Close attention to the transcript of the sentencing hearing does not reveal that, finally, any close reliance was placed upon the fifth principle of Verdins. The sentencing judge directly asked whether or not the report of Dr Yamin or that of Ms Brookens addressed the issue whether the applicant’s time in custody would be more onerous because of his condition. The transcript reveals the following exchange:
Judge:Doesn’t there need to be evidence of that? Someone has to put their hand up, some expert has to say that. Does either of these two address that issue?
Counsel:No they don’t your Honour.
Judge:Well isn’t there a problem – I’m pretty sure that’s right? Isn’t that right? I think you have to have someone come along with the relevant expertise to say that this will weigh more heavily upon him, don’t I? I’m pretty sure I do.
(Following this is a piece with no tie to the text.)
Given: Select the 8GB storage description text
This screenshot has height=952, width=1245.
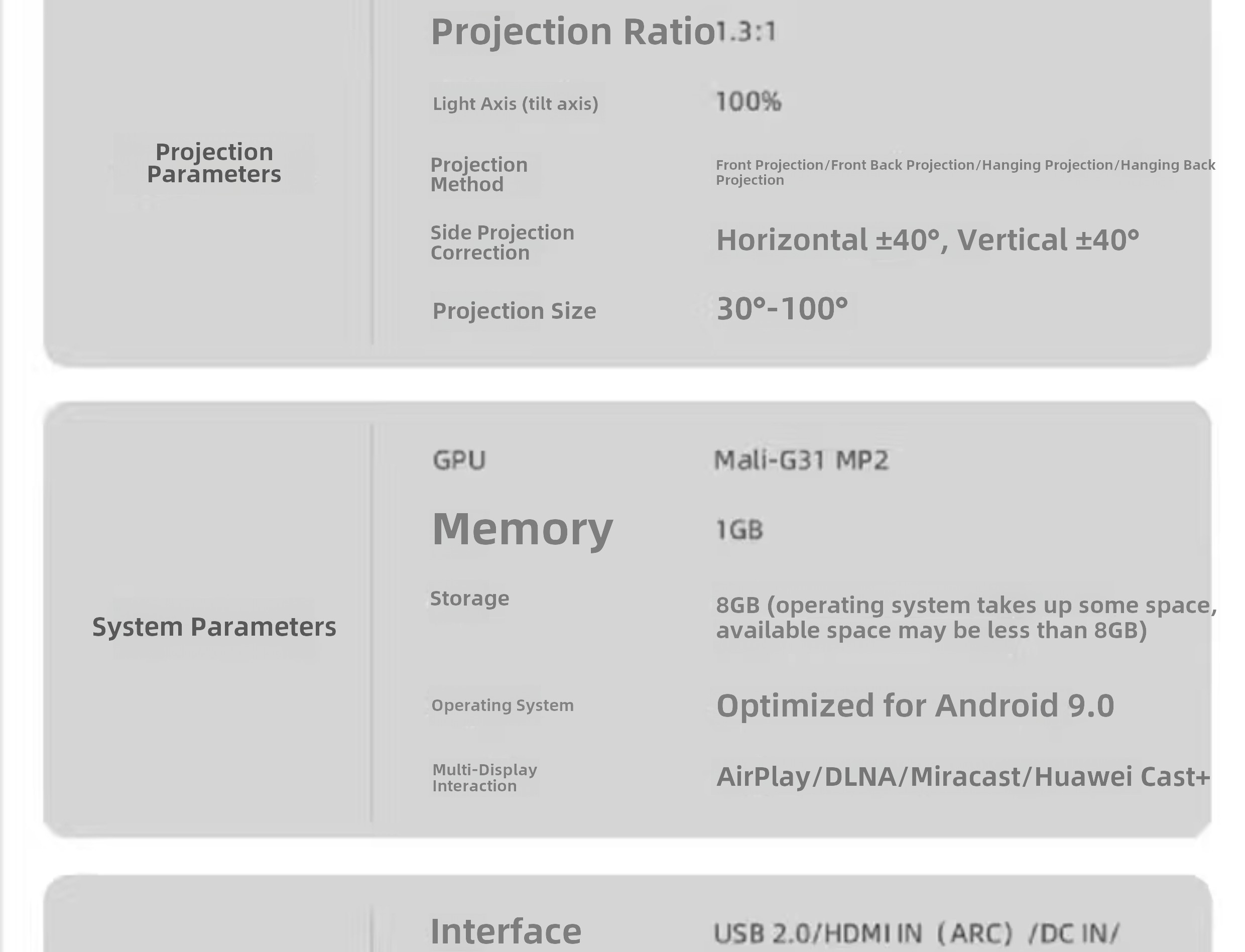Looking at the screenshot, I should point(965,617).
Do you know the case – am I right or wrong?
Counsel:I believe your Honour’s right.
It seems plain that the sentencing judge was referring to R v Zander[6] in which Dodds-Streeton JA (with whom Nettle JA agreed) said:
The principles of Verdins do not dictate the automatic mitigation of sentence in an offender simply because he or she has suffered or is suffering from a mental illness, however severe. Rather, Verdins requires scrutiny and
assessment, based on cogent evidence, of the relationship between the mental disorder and the offending and other relevant matters.[7]
[6][2009] VSCA 10.
[7]Ibid [29]. In that case, Nettle JA said (at [36]): ‘… where a prisoner is represented by counsel, a sentencing judge is not ordinarily required to consider any possible effects of psychological or psychiatric disability other than those expressly relied on by counsel. Generally speaking, therefore, it is ordinarily not the duty of a sentencing judge to scour evidence and other material in order to identify not so identified psychological or psychiatric disability which may go in mitigation of penalty.’
Before the sentencing judge, the applicant did not propound an argument based upon the fifth principle in Verdins. Moreover, the evidence did not support any such ground. Further, the sentencing judge did take into account as part of ‘general sentencing principles’ the fact that the applicant would find his time in prison more difficult because of his cognitive impairment.[8]
[8]Reasons [78].
I would refuse to grant leave on this ground.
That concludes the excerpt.